_Brief_. According to the Chair Peak climb report, how long did it take to get from the base of the route to the summit?

On September 20th we (Kurt Buchwald and Martin Volken) went to the Chair Peak North Face in the North Central Cascades of Washington to check out the possibility of a more direct line to the summit. 

What we found was surprising. Chair Peak is not known for good rock - quite the opposite acutally. It is a little known fact that the highly fractured and brittle rock that seems to characterize the entire Chair Peak area sits on high quality Snoqualmie batholith. 

I figured this out when I went to climb the seldom visited West Ridge of Chair Peak a few days earlier. The rock certainly seemed good on the polished slabs right below the North Face and there seemed to be a promising line coming straight down from the summit area.

I guess you never really know until you get there. So we hiked up into the Chair Peak basin, switched over onto the North side, walked passed the classic North Face route for maybe 200 meters to the intended route entrance. The temperature was surprisingly chilly. It took a while to warm up, but we slowly started off on the first pitch. This pitch is characterized by an obvious - slightly right trending crack that is easily protectable. The climbing was fun, the rock was very solid (seriously) and the pitch went at about 5.9.

The first part of the pitch was steep for about 60 feet. Then we got to a right trending bench and then the crack went straight up to a cove below a slight overhang. There were good anchor possibilities in this cove (could be wet).

On the second pitch we went around this slight overhand to the right and then straight up in solid rock with fun climbing up to 5.7. At the top of the second pitch we came to a dish that had steep dihedrals on either side. 

We decided to climb the left dihedral (easier), since the right side was wet. The dihedral offers more 5.7 climbing in decent rock. The second half of pitch three made us climb straight up in heathery terrain to a solid tree belay. 

The fourth pitch trended slightly rightward towards an obvious gully over less attractive heathery benches. We climbed up into the gully and made our fourth anchor once we got to the base of a short and steep headwall. 

The fifth pitch gave us the option of climbing straight up a good looking crack (it was wet) or some steep left trending face climbing. We climbed that and it went at about 5.8. Exactly where we crested over the steep part, the rock went to hell, but the climbing was over. We found ourselves on a short and easy ridge that led in 50 feet of scrambling to the summit crest. 

We popped onto the crest about 15 to 20 yards to the west of the true summit. From the crest we scrambled a few yards to a little notch and then easy up to the true summit for maybe 20 yards. 

For the descent route we took the standard route down. We burned up about 4 hours to get from the base of the route to the summit. 

We rate the climb at Grade 3; 5.9. We had a full rack, 2 60 meter half ropes and rock shoes. One 60 meter single rope would do it. 

All in all, a very positive surprise on Chair Peak. We felt like we were actually climbing an alpine rock route.

_Data excerpts_.
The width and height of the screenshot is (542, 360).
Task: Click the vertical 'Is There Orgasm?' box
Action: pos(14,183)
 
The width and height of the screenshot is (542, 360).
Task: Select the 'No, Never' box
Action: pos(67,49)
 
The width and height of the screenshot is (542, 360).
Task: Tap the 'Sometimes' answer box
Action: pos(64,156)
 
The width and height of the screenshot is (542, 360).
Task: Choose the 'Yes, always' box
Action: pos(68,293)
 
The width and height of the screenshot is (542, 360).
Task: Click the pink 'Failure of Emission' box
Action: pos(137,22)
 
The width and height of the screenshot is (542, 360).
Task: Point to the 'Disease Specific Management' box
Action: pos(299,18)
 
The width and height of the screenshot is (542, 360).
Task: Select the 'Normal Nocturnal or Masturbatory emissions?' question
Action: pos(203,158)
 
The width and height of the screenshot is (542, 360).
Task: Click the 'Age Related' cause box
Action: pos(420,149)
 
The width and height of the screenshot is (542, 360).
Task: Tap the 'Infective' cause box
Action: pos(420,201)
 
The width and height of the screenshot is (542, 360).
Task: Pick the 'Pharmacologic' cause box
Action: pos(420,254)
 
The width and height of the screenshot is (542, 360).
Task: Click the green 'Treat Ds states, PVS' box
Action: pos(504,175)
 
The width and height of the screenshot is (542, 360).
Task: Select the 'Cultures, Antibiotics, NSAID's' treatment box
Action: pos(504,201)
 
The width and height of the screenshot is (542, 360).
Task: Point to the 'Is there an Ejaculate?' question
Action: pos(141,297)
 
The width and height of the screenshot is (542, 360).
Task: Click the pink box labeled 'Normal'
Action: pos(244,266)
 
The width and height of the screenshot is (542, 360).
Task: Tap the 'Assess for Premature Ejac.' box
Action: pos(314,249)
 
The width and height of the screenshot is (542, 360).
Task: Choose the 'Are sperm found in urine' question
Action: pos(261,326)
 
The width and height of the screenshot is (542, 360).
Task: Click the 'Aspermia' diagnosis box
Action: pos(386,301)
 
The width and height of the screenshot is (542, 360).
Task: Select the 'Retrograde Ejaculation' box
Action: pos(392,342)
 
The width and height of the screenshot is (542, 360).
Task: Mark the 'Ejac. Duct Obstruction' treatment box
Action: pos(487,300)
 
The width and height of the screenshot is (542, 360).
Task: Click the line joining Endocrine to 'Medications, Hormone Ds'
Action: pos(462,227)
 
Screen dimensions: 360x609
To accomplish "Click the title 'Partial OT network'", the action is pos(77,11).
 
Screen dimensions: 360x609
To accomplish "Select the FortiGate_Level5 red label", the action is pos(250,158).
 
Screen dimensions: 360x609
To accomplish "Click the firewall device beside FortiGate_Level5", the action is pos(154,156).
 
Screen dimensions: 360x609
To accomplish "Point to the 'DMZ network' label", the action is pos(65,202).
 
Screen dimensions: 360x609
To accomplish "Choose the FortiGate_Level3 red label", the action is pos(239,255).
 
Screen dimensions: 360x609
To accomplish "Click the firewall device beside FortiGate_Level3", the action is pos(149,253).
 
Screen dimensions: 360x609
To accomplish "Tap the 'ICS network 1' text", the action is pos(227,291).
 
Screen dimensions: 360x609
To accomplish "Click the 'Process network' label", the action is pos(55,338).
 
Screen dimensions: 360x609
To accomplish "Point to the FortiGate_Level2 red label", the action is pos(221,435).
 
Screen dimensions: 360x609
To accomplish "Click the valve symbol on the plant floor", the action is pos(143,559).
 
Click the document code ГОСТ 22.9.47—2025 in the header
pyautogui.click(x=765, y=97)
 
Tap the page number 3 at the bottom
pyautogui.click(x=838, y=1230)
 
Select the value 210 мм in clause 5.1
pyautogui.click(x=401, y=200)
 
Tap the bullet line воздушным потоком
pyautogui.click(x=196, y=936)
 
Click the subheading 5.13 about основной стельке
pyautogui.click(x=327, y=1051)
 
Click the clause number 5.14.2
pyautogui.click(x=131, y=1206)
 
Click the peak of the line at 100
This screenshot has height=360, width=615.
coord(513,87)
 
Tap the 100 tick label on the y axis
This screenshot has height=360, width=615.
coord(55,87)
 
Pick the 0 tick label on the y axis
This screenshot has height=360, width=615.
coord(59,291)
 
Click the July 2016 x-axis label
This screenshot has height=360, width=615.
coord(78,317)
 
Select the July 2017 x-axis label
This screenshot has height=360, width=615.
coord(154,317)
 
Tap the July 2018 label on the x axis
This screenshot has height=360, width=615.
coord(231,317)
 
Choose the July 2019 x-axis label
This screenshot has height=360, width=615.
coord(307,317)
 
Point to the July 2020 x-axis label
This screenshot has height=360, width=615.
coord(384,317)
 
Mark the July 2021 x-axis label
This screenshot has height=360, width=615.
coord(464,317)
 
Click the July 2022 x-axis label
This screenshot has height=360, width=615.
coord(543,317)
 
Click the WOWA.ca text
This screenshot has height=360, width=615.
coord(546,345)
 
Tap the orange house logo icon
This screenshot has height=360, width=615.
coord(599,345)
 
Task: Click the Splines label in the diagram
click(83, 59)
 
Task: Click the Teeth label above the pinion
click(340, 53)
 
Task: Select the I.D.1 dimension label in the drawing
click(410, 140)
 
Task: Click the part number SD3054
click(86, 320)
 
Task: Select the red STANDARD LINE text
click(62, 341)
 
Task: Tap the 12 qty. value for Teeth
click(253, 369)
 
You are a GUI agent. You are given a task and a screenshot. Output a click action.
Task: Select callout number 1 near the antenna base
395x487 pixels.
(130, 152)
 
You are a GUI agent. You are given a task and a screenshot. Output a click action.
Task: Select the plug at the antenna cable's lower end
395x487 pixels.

_Task result_. About 4 hours.